WORK INSTRUCTION: The required output is the run of lines from the one holding "Instruction: Activate the" through the final line of the listing, restated word for word, with no pictures.

INPUT DATA:

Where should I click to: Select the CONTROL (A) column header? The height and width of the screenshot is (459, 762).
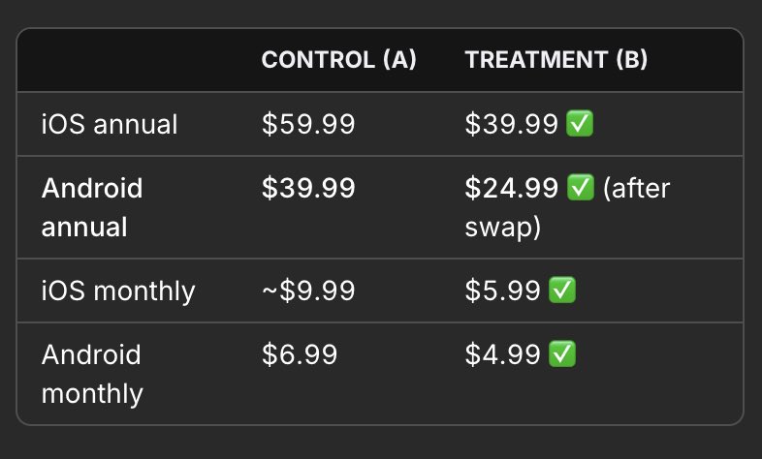coord(338,60)
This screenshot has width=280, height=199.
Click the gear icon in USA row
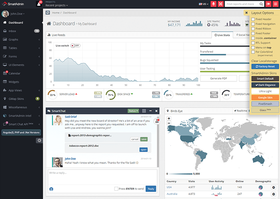274,187
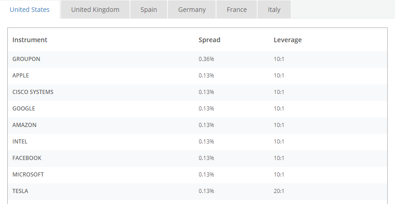The width and height of the screenshot is (395, 204).
Task: Click the MICROSOFT instrument
Action: click(28, 175)
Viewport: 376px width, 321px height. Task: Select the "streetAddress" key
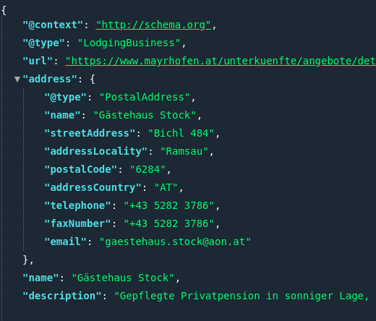90,134
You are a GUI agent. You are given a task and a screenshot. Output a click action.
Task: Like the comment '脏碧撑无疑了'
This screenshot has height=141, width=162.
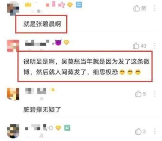tap(140, 94)
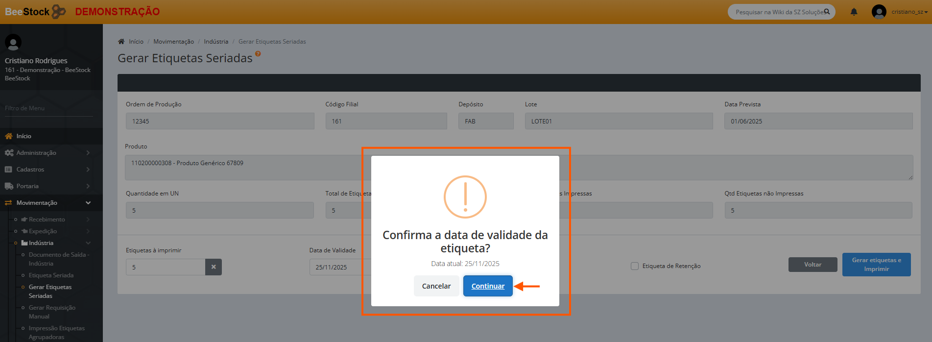Click the search magnifier icon in Wiki search
The height and width of the screenshot is (342, 932).
tap(827, 12)
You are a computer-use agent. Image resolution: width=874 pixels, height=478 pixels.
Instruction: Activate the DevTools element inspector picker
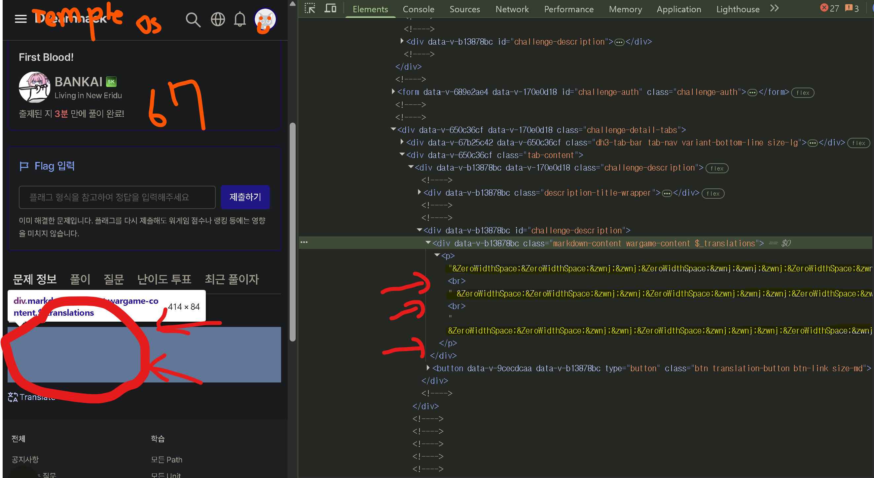[x=310, y=8]
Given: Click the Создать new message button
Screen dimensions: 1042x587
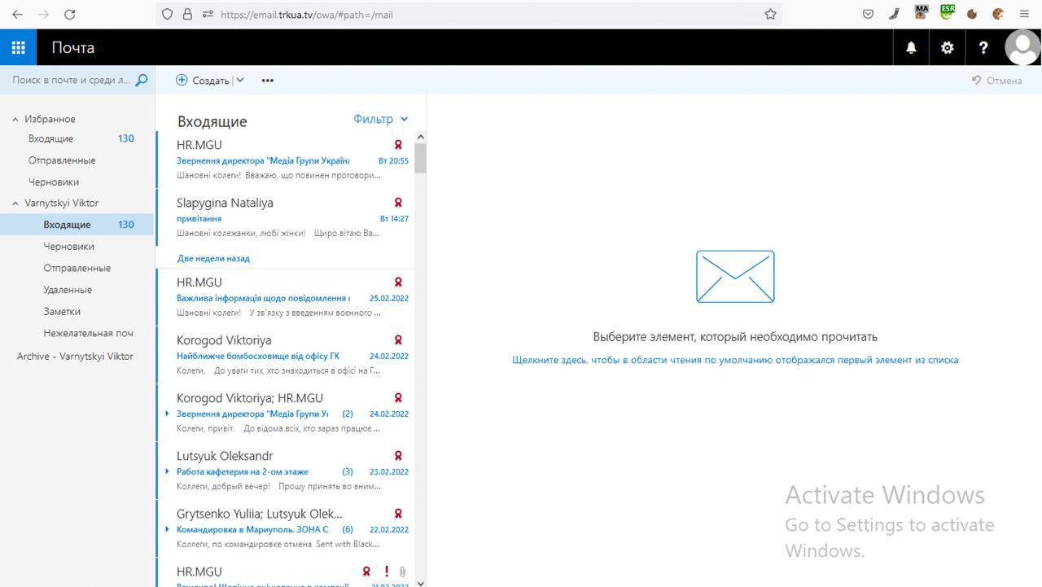Looking at the screenshot, I should (203, 81).
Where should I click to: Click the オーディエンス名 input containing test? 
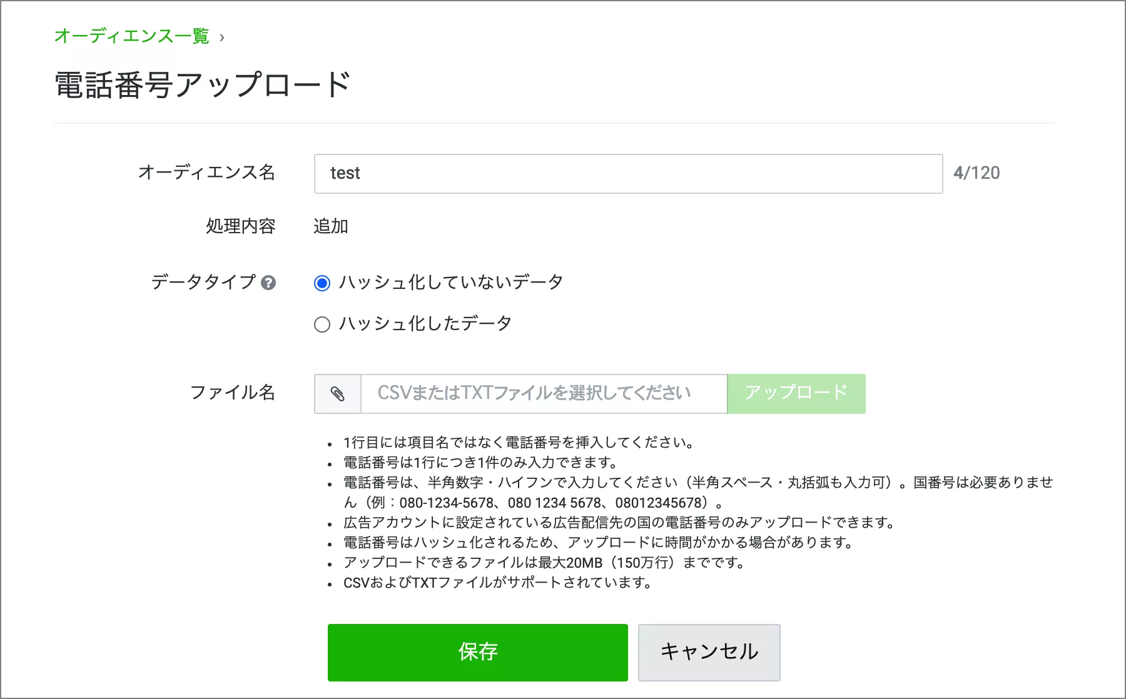click(627, 173)
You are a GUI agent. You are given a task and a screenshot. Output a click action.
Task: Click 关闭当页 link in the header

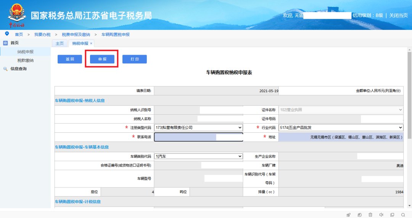click(398, 15)
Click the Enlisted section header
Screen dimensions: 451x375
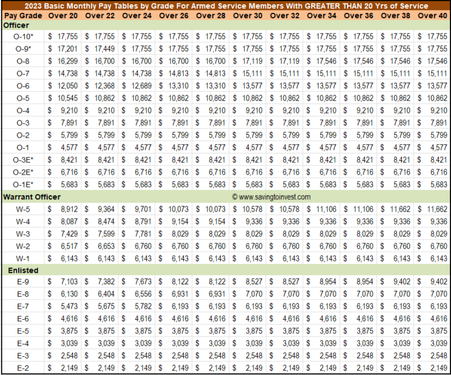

REPLY:
Instruction: Activate the DevTools element inspector picker
[x=310, y=8]
Given: Click the Создать new message button
Screen dimensions: 1042x587
Looking at the screenshot, I should (203, 81).
Where should I click to: Click the オーディエンス名 input containing test? 
click(627, 173)
You are a GUI agent. You are given a task and a screenshot. Output a click action.
Task: Click 关闭当页 link in the header

click(398, 15)
Click the Enlisted section header
Screen dimensions: 451x375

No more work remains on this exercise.